Similarly, if we measure the first qubit to be $\ket{-}_1$, the state becomes:

(13)
\begin{align} \frac{(P_- \otimes I) \ket{\Phi^+}}{\left|(P_- \otimes I) \ket{\Phi^+}\right|} &= \frac{\frac{1}{\sqrt2}(\ket{00}-\ket{01}-\ket{10}+\ket{11})}{|\textrm{numerator}|} \\ &= \frac{1}{2}(\ket{00}-\ket{01}-\ket{10}+\ket{11}) \\ &= \frac{1}{\sqrt2}(\ket{0}-\ket{1}) \otimes \frac{1}{\sqrt2}(\ket{0}-\ket{1}) \\ &= \ket{-} \otimes \ket{-} \end{align}

And since the second qubit is now in the state $\ket{-}$, when measuring the second qubit in the standard basis we will again get either $\ket{0}$ or $\ket{1}$ with equal probability, and the two-qubit state after measurement collapses to either $\ket{-} \otimes \ket{0}$ or $\ket{-} \otimes \ket{1}$, respectively.

**d.**

From part (c), we know that if we start with state $\ket{\Phi^+}$ and measure the first qubit to be $\ket{+}$, the two-qubit state collapses to $\ket{+} \otimes \ket{+}$. Now, measuring the second qubit in the Hadamard basis will return $\ket{+}$ with 100% probability and will leave the state unchanged.

Likewise, if we start with state $\ket{\Phi^+}$ and measure the first qubit to be $\ket{-}$, the two-qubit state collapses to $\ket{-} \otimes \ket{-}$. Now, measuring the second qubit in the Hadamard basis will return $\ket{-}$ with 100% probability and will leave the state unchanged.

It's worth looking back and gaining some intuition here.
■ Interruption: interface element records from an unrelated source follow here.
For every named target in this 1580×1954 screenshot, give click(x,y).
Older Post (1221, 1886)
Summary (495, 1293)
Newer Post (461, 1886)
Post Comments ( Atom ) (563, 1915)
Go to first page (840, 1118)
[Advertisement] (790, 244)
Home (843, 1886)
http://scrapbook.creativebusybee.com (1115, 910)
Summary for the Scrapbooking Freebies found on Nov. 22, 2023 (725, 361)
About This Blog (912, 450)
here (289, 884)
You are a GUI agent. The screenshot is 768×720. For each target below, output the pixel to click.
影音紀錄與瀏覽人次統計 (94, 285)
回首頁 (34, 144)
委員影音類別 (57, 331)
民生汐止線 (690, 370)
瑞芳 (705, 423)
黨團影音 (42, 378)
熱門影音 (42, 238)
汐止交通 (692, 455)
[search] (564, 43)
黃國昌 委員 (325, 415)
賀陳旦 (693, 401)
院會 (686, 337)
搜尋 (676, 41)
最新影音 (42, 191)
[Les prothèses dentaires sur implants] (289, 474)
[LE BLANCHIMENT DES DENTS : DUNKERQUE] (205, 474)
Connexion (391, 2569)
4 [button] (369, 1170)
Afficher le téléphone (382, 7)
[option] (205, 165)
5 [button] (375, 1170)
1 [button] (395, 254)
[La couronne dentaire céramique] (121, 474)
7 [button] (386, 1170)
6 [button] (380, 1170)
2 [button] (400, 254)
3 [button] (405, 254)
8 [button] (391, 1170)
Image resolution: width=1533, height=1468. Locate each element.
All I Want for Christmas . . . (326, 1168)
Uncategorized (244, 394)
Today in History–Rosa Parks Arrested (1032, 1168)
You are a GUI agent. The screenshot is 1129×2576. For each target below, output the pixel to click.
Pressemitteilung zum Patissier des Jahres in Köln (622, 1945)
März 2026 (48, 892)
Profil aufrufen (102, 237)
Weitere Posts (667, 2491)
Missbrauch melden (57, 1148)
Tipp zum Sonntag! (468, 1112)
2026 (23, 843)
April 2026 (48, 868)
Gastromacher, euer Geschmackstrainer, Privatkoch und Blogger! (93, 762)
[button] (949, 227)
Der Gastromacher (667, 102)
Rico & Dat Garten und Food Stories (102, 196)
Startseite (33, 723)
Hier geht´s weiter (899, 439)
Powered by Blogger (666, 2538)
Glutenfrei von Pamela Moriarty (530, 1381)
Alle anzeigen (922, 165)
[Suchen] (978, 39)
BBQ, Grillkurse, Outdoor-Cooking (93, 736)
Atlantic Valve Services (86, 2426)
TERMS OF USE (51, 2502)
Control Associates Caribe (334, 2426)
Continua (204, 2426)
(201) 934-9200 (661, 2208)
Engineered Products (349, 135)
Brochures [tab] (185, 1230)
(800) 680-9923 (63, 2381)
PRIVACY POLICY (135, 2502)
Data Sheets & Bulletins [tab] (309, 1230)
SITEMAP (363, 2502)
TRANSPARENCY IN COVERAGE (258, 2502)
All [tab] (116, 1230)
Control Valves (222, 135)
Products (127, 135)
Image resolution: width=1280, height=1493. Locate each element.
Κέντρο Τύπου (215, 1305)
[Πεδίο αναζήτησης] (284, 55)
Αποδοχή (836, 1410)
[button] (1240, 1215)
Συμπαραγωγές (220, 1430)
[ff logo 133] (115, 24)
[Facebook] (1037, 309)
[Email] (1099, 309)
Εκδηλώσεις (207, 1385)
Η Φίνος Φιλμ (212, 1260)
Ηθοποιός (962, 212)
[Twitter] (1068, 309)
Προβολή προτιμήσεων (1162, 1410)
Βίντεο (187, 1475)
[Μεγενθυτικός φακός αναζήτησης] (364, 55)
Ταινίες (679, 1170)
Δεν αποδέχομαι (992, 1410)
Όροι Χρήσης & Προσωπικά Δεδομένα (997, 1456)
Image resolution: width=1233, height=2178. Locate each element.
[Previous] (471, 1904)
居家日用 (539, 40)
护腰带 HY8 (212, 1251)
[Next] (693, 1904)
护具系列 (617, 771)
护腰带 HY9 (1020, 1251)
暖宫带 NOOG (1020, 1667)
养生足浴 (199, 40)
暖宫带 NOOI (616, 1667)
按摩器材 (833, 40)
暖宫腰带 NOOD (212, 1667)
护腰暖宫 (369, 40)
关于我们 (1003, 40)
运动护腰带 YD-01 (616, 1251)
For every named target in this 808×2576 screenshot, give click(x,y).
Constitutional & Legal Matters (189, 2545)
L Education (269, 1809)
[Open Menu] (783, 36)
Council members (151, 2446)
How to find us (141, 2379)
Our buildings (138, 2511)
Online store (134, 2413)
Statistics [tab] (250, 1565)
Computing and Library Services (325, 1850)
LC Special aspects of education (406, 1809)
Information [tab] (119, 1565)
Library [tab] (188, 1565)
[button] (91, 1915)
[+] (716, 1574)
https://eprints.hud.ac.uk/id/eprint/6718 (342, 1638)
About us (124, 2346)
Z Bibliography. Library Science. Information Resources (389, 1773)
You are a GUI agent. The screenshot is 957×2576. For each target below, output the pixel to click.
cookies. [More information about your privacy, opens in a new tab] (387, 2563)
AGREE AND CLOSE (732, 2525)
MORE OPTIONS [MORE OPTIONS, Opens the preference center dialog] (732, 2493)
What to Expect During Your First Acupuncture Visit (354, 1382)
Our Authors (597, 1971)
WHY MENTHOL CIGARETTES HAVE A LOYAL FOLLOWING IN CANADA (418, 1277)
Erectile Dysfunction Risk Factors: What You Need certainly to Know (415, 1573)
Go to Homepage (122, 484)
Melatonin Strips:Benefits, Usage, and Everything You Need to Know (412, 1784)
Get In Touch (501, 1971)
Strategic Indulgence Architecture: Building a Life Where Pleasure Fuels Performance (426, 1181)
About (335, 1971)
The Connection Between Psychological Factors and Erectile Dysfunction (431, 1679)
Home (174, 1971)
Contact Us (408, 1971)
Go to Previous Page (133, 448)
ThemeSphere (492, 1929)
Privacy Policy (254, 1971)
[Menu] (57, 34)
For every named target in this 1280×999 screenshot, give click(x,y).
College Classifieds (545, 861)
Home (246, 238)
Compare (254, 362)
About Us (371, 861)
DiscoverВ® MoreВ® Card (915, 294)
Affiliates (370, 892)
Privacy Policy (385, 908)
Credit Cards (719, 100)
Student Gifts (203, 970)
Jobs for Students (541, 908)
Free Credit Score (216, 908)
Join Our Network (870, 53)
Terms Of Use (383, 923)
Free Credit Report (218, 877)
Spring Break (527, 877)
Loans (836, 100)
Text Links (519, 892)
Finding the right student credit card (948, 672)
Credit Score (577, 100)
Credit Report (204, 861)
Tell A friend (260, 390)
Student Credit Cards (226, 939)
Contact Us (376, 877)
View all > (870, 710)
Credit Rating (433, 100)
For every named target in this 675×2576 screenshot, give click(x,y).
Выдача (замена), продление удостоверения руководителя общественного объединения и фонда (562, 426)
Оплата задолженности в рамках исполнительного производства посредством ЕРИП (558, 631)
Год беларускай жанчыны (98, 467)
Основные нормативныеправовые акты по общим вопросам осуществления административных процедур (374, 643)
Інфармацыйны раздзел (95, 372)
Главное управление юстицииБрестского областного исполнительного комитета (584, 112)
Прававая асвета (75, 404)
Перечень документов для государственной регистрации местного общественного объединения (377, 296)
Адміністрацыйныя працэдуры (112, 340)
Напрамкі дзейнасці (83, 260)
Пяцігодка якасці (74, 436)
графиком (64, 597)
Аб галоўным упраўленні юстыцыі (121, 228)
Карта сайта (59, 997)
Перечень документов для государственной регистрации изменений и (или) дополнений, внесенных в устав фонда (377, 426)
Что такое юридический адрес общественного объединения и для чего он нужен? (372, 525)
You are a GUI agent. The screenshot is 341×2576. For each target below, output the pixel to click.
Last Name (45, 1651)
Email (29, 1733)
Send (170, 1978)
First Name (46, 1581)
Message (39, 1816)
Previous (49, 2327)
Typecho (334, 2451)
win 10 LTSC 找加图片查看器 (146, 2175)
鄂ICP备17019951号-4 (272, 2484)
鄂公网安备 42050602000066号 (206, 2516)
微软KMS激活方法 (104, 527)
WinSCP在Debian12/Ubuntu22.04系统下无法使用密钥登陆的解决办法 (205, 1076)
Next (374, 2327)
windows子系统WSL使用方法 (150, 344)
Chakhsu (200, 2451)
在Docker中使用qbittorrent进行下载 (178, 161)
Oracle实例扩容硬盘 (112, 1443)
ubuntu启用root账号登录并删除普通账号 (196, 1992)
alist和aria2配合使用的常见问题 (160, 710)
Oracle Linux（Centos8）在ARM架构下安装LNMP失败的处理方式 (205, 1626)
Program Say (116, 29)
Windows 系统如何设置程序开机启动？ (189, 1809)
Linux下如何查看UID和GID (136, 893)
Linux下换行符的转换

We know that the Bell state $\ket{\Phi^+} = \frac{1}{\sqrt2}(\ket{00}+\ket{11})$ is perfectly correlated, meaning that if the two qubits are measured in the same basis, they will always produce the same result. What we have shown here is that if we measure only one of the qubits, both qubits immediately collapse to the same state — that is, whatever state corresponds to the obtained measurement result — and therefore the two qubits become unentangled because their state can be expressed as a simple tensor product.